What is required: The data below holds the lines to copy: everything from the line containing "SOS Team (1264, 1404)" to the line containing "Home (1008, 55)", both ends included, set down exactly.

□ □ □

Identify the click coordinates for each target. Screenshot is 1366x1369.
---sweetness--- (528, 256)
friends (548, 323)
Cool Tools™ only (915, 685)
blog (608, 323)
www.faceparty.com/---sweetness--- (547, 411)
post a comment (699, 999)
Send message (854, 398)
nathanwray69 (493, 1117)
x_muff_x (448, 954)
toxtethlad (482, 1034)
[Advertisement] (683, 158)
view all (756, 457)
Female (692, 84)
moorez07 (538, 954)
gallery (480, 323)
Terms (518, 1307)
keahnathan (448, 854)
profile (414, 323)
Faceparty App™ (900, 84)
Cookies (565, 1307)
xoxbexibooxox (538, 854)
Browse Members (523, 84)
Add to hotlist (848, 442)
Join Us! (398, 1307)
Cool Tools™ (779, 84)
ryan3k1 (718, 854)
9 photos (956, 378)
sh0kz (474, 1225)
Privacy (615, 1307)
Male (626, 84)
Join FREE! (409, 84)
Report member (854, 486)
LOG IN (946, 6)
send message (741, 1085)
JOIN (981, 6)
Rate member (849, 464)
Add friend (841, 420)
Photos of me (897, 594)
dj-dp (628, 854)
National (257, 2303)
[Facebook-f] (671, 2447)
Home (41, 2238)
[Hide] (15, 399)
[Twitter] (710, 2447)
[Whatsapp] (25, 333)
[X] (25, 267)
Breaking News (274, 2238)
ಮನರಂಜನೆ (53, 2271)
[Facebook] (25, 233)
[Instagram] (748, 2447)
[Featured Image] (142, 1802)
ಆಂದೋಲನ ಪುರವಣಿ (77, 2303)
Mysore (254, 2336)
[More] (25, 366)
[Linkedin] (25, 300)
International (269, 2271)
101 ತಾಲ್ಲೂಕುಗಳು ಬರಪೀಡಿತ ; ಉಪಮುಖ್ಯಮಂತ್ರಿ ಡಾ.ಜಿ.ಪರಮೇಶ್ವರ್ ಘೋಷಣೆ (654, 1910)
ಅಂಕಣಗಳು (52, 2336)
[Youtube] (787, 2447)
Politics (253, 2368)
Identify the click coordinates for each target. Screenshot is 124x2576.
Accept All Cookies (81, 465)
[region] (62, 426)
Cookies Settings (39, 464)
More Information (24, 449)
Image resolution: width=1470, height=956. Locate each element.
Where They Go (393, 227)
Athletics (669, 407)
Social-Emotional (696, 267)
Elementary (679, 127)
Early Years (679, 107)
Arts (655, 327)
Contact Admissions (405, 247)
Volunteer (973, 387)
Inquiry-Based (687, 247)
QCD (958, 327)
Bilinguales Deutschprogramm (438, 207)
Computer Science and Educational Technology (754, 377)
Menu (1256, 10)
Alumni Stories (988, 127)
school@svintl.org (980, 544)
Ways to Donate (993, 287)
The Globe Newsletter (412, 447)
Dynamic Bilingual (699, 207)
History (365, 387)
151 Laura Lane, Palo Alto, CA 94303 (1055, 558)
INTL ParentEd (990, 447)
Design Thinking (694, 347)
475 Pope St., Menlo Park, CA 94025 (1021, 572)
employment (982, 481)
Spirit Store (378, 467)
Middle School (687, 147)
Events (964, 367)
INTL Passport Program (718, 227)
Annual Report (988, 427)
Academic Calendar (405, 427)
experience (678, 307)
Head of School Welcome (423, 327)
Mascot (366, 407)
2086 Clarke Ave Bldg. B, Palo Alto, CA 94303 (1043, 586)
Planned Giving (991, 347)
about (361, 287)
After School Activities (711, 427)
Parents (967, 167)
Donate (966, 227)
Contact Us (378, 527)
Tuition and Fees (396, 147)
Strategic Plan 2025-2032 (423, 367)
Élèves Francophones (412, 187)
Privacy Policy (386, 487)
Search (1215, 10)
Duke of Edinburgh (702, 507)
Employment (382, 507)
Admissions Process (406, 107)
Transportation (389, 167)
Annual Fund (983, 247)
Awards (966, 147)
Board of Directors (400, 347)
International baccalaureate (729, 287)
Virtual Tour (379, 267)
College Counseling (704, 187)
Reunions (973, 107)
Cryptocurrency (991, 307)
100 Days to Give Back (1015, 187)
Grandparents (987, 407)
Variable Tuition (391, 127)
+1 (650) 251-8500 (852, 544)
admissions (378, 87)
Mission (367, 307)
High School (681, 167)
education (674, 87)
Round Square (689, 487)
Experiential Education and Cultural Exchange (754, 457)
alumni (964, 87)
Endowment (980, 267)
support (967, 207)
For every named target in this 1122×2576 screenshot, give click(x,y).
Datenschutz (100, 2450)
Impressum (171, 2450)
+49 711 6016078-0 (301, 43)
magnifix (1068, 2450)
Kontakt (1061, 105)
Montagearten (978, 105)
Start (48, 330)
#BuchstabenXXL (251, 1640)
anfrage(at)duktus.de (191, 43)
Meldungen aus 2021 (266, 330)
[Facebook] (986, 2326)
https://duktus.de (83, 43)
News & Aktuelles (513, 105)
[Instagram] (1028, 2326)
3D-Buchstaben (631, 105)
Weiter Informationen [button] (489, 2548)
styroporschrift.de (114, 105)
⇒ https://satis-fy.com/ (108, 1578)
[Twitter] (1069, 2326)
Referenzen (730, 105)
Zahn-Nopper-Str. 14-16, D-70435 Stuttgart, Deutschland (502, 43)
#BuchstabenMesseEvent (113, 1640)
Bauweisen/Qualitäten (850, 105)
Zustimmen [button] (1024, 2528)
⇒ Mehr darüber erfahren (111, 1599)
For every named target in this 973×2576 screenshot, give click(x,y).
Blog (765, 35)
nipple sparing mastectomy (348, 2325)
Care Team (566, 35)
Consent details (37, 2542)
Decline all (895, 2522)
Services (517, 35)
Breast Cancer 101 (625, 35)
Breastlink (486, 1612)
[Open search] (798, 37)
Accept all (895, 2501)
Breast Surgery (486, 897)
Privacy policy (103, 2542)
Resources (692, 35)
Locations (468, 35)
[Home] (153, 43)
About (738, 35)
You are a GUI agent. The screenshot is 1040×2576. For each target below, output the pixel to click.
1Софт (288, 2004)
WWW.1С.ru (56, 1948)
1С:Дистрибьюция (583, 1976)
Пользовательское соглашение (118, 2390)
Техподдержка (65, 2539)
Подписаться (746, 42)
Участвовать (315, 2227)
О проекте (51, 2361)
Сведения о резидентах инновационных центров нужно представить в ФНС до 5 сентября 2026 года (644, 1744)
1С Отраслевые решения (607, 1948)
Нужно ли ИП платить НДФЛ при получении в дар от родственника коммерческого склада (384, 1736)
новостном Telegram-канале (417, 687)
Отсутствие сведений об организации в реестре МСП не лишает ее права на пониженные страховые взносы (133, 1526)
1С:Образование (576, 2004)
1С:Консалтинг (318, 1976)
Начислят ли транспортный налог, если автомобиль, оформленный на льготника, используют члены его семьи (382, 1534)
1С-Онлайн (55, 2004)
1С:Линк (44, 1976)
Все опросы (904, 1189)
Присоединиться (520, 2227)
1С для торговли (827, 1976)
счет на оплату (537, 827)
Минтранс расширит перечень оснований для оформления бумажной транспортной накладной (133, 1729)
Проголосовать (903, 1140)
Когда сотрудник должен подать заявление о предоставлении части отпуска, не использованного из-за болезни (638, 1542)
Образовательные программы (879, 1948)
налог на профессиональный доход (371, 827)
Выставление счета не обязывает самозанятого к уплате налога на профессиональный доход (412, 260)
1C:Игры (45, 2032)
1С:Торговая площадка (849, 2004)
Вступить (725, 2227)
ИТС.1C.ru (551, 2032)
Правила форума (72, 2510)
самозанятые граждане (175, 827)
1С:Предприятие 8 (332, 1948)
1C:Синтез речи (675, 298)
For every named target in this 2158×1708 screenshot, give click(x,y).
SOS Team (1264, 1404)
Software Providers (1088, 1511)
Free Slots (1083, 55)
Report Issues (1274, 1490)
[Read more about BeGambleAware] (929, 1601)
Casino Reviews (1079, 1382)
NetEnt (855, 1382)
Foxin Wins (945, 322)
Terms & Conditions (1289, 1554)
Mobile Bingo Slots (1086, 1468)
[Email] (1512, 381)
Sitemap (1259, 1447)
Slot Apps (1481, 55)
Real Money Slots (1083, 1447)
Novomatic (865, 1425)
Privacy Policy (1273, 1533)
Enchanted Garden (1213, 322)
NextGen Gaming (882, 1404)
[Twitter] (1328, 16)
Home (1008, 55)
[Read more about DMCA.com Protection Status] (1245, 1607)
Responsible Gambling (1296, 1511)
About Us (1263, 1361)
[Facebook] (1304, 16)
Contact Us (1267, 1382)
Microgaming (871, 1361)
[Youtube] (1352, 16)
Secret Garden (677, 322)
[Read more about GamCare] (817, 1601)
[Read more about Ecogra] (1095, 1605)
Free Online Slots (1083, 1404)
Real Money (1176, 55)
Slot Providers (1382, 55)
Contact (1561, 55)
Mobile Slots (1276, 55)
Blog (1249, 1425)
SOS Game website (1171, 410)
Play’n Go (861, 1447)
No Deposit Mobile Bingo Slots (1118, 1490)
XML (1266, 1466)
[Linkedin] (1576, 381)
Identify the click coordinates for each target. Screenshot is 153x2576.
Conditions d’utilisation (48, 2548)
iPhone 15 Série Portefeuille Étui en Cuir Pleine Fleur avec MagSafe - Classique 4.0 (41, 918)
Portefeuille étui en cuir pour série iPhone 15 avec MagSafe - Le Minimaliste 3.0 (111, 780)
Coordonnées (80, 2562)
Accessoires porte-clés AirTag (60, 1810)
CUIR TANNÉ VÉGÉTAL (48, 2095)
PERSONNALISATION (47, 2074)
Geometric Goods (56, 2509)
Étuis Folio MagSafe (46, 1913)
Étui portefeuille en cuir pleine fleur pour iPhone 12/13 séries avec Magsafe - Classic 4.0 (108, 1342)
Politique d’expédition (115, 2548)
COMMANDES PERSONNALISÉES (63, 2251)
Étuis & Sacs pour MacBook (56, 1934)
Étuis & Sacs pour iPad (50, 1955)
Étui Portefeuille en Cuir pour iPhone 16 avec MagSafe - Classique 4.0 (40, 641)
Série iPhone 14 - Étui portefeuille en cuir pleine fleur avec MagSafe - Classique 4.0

□ □ □

Exercise response:
SOS Team (1264, 1404)
Software Providers (1088, 1511)
Free Slots (1083, 55)
Report Issues (1274, 1490)
[Read more about BeGambleAware] (929, 1601)
Casino Reviews (1079, 1382)
NetEnt (855, 1382)
Foxin Wins (945, 322)
Terms & Conditions (1289, 1554)
Mobile Bingo Slots (1086, 1468)
[Email] (1512, 381)
Sitemap (1259, 1447)
Slot Apps (1481, 55)
Real Money Slots (1083, 1447)
Novomatic (865, 1425)
Privacy Policy (1273, 1533)
Enchanted Garden (1213, 322)
NextGen Gaming (882, 1404)
[Twitter] (1328, 16)
Home (1008, 55)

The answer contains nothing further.